Bruxelles va publier à la mi-journée des rapports sur la situation économique et budgétaire de chacun des 27 pays de l'Union européenne. La Commission constatera que près d'une dizaine d'entre eux, dont la France et l'Italie, ont dépassé l'an dernier la limite de 3% du PIB pour les déficits publics fixée par le Pacte de stabilité.
Formellement, l'exécutif européen proposera aux Etats membres d'ouvrir les procédures disciplinaires prévues par les règles budgétaires européennes lors d'une prochaine réunion des ministres des Finances, probablement le 16 juillet.
Ces règles ont été mises en sommeil après 2020 à cause de la crise économique liée au Covid puis à la guerre en Ukraine. Elles ont été réformées et réactivées cette année.
Le Pacte de stabilité prévoit en principe des sanctions financières à hauteur de 0,1% du PIB par an pour les pays qui ne mettront pas en oeuvre les corrections imposées, soit près de 2,5 milliards d'euros dans le cas de la France.
- Sanctions jamais appliquées -
En réalité, ces punitions, politiquement explosives, n'ont jamais été appliquées.
La France, dont le dernier excédent budgétaire remonte à 1974, a été la plupart du temps en procédure de déficit excessif depuis la création de l'euro au tournant des années 2000. Elle en était toutefois sortie depuis 2017.
Le pays, dans le viseur des agences de notation, est en crise politique depuis la dissolution de l'Assemblée nationale décidée par Emmanuel Macron après la défaite de son camp aux élections européennes le 9 juin.
Les taux d'emprunt de la deuxième économie européenne ont subitement augmenté et la Bourse de Paris a chuté sous l'effet de l'instabilité.
Les oppositions d'extrême droite et de gauche, en tête dans les sondages, prévoient en outre d'ouvrir grand le robinet des dépenses mais aussi de revenir sur les réformes emblématiques des retraites et du marché du travail préconisées par Bruxelles.

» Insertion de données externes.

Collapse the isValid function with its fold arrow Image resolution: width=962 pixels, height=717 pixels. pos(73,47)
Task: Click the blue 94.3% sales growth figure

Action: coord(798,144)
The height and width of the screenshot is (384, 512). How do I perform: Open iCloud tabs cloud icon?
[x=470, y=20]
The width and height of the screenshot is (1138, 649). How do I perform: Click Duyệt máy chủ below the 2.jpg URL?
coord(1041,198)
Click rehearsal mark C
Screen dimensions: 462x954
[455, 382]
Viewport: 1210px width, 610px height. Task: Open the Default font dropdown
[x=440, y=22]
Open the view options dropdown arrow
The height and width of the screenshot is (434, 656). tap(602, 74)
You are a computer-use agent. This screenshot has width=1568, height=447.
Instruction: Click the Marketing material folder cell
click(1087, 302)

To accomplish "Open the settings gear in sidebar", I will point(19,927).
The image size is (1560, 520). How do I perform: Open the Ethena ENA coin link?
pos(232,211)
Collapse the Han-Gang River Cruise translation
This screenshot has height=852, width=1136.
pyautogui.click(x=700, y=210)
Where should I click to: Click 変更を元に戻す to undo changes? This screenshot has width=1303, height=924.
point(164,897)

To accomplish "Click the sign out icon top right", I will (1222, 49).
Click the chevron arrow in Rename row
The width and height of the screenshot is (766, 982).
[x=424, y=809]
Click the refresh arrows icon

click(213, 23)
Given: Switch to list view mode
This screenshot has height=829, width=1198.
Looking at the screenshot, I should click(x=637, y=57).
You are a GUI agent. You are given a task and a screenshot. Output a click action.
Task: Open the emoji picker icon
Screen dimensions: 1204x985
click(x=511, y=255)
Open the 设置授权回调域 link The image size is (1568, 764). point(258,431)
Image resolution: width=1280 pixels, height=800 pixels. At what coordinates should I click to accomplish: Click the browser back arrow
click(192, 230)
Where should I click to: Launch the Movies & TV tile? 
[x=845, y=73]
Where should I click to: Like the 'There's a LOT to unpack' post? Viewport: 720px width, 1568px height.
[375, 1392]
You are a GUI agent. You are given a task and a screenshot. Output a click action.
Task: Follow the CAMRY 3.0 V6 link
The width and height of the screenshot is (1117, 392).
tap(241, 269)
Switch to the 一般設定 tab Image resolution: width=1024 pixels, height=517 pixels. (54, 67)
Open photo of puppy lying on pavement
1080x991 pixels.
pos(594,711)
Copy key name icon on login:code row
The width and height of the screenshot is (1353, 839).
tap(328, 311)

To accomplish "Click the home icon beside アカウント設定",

De quoi compromettre la promesse de Paris, déjà jugée peu crédible, de revenir sous le seuil des 3% pour le déficit en 2027.
Des bras de fer politiques se profilent déjà entre Rome et Paris, d'un côté, et la Commission et les pays les plus sourcilleux en matière de respect des règles budgétaires, dont l'Allemagne, de l'autre.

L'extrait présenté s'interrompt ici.